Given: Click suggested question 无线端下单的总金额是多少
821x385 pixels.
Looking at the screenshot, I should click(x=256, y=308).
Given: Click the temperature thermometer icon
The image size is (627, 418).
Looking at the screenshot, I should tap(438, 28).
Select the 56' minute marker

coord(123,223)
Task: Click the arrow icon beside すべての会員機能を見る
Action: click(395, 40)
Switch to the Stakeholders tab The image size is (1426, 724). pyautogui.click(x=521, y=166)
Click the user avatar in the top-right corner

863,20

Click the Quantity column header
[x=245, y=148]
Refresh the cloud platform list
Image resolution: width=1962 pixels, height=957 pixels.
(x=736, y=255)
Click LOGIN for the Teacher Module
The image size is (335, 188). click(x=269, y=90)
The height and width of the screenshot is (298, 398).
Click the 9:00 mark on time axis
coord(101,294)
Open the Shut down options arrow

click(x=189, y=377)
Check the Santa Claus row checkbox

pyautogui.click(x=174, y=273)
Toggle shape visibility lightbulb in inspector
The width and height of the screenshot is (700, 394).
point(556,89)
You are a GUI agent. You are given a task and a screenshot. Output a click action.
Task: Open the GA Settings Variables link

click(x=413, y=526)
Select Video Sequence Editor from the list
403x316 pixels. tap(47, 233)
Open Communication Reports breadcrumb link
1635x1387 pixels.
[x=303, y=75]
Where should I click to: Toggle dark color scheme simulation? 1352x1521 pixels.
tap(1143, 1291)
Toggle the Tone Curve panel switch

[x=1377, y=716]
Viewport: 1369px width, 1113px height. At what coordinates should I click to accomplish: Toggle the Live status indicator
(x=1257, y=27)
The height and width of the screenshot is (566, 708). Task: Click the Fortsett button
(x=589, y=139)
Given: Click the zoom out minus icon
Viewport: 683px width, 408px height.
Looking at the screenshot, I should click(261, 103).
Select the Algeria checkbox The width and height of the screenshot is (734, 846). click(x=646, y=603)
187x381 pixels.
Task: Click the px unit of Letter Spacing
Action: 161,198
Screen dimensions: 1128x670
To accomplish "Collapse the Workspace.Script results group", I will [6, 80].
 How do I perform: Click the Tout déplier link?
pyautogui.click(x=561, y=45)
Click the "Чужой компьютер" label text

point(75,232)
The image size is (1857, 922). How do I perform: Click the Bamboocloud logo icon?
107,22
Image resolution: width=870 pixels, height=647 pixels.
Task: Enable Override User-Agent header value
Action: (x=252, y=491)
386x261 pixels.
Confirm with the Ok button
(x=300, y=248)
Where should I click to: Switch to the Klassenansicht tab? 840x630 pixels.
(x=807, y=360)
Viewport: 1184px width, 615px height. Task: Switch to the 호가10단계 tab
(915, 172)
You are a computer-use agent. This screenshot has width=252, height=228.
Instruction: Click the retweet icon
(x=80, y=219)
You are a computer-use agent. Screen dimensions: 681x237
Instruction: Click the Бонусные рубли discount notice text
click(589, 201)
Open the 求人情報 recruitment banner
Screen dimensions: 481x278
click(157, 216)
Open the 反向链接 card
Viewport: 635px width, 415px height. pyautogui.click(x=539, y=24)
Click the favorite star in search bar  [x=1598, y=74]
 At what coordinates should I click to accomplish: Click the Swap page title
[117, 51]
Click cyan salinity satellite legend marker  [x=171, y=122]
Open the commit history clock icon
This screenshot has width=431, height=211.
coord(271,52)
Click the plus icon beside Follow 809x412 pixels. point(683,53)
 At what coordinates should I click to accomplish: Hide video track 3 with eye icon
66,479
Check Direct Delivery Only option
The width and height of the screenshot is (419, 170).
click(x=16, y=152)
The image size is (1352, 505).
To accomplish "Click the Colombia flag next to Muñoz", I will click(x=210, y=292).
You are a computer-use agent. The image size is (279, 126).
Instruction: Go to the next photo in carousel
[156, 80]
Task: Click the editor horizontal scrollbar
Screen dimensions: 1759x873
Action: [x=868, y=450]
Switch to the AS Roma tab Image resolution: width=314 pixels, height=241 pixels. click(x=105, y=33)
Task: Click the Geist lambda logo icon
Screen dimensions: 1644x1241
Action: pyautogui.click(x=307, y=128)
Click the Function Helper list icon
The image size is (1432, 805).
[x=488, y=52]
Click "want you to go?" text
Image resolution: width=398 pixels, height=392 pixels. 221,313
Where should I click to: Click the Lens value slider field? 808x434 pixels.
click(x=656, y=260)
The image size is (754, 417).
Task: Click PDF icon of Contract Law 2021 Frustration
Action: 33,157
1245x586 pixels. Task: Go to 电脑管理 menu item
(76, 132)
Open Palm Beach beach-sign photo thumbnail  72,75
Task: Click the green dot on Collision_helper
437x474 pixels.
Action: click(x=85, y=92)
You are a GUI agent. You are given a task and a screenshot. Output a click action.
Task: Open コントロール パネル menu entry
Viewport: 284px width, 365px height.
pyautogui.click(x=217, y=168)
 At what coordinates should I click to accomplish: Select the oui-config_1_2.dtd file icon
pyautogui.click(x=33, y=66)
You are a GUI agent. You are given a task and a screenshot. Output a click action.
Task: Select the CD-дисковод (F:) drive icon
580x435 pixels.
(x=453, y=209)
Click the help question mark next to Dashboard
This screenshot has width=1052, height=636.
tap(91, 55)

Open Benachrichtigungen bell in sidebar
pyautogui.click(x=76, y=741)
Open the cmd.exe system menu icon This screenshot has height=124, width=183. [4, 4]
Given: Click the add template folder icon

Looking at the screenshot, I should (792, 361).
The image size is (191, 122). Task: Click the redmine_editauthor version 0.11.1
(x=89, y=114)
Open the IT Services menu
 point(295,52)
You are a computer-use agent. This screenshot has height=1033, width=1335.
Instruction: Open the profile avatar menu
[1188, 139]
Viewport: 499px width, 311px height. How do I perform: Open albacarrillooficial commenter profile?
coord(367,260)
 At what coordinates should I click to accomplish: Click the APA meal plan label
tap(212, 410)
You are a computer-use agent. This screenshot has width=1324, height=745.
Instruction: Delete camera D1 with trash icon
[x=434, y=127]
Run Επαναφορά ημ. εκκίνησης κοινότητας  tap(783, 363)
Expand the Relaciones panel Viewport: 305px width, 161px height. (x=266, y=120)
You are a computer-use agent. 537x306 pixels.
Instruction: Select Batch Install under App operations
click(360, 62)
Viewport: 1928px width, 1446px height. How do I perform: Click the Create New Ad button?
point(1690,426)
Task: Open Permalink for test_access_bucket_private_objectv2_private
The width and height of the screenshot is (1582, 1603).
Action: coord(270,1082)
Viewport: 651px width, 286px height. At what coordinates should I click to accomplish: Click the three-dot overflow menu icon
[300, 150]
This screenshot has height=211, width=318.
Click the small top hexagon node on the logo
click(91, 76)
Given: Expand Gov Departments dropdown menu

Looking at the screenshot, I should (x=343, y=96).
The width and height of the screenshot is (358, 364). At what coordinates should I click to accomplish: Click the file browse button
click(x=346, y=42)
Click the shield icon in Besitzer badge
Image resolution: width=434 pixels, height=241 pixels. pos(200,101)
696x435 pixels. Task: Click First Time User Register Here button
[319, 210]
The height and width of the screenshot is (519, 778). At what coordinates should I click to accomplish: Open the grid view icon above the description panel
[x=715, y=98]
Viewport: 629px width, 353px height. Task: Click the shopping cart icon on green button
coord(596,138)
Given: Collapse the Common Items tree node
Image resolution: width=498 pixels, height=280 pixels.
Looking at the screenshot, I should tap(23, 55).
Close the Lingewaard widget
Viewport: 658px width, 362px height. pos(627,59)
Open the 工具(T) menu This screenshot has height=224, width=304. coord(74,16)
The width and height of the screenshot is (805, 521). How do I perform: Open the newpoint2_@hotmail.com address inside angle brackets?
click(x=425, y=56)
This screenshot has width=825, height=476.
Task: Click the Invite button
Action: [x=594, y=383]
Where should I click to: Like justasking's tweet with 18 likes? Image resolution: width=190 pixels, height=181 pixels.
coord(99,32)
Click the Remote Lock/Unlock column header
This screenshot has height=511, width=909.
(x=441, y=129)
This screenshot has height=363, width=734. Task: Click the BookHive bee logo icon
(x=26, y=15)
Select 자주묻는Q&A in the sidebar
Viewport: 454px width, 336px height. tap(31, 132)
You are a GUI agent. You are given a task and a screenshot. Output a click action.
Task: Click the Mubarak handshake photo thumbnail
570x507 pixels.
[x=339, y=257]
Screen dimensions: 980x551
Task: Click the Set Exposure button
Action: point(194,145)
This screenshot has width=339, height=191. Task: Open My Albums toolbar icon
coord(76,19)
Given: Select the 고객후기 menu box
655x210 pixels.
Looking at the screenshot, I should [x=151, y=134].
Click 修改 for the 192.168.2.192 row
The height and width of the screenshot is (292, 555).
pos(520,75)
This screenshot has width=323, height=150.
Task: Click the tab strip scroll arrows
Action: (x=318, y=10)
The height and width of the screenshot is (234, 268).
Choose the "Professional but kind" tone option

____

What is asked: Copy out the stretch of the listing from its first line through the line containing "Looking at the screenshot, I should tap(438, 28).", reproducing every line without alteration.

Output of the exercise:
Given: Click suggested question 无线端下单的总金额是多少
821x385 pixels.
Looking at the screenshot, I should click(x=256, y=308).
Given: Click the temperature thermometer icon
The image size is (627, 418).
Looking at the screenshot, I should tap(438, 28).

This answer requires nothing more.